Kellye Sutton (Tuscaloosa, AL / US), Anju Teresa Sunny (Tuscaloosa, AL / US), Yanting Guo (Norman, OK / US), Trishika Chowdhury (Tuscaloosa, AL / US), Patrycja Szamweber (Tuscaloosa, AL / US), Si Wu (Tuscaloosa, AL / US)
Introduction
High-throughput top-down proteomics has significantly advanced the characterization of intact proteoforms in complex biological systems. However, linking proteoform structure with function remains challenging. Stability proteomics methods assess protein functionality by analyzing stability under a denaturation gradient, but bottom-up proteomics techniques limit their ability to characterize intact proteoforms with modifications. To address this, we developed top-down stability proteomics methods, including Top-Down Thermal Proteome Profiling (TD-TPP) and Methionine Oxidative Footprinting in Intact Proteins (MOFIP), using thermal and chemical denaturant gradients to probe protein stability. These methods were employed to study the effect of protein modification on proteoform stability in complex samples, aiming to bridge the gap between structure and function.
Methods
We developed TD-TPP and MOFIP to probe proteoform stability in E. coli, mouse brain, and HeLa lysates. For TD-TPP, aliquots were heated (37-56 °C) and centrifuged to remove aggregates. For MOFIP, lysates were treated with H2O2 and quenched with L-methionine. They were then incubated with increasing concentrations of guanidinium hydrochloride (GdmCl) followed by H2O2 incubation and quenching. Label-free quantitative TD proteomics was performed using our one-dimensional ultra-high-pressure liquid chromatography top-down mass spectrometry (1D UPLC-TDMS) platform for deep characterization of intact proteoforms.
Results
Our top-down platform enabled the characterization and profiling of hundreds of proteoforms in complex biological samples. Using TD-TPP, we analyzed the standard proteins β lactoglobulin A&B. βLG B was slightly destabilized as a result of an amino acid substitution (D80G) to a more nonpolar residue on an exposed turn as well as the exchange to a more polar residue (V134A) internal beta-sheet. TD-TPP was further applied to HeLa lysate and determined the average melting point of the intact proteoforms was 59.3 °C for cytosolic proteoforms, consistent with previous reports.

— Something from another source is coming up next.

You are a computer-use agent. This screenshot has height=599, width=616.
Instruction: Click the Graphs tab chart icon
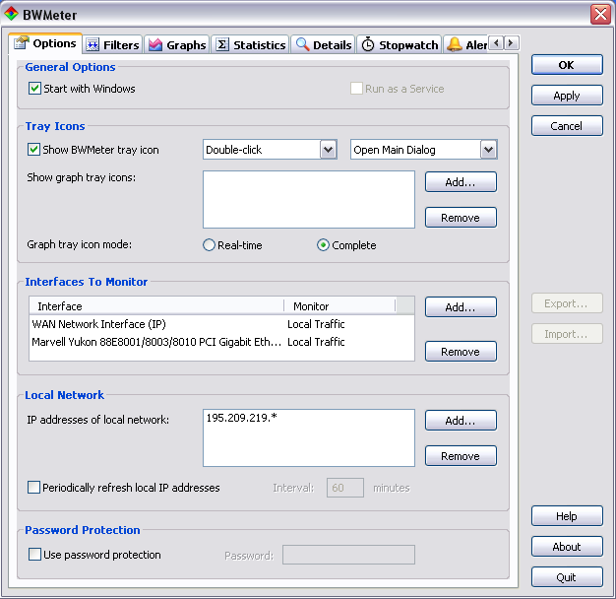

The MOFIP was applied to evaluate solvent-accessible Met residues based on their secondary structure. Interestingly, 26 proteoforms were partially oxidized while natively folded indicating multiple populations may co-exist in cell lysate. Furthermore, proteoform stability was examined and one protein, the Ribose import binding protein (RbsB), contains 1 solvent-accessible methionine residue on domain 1 and 3 solvent-inaccessible methionine residues on domain 2. We found that the three residues on domain 2 were simultaneously oxidized upon denaturation demonstrating the potential of MOFIP to obtain domain-specific information.
Conclusions
Our novel top-down stability proteomics platforms have shown great potential for deep proteoform characterization and stability evaluation at the proteoform level.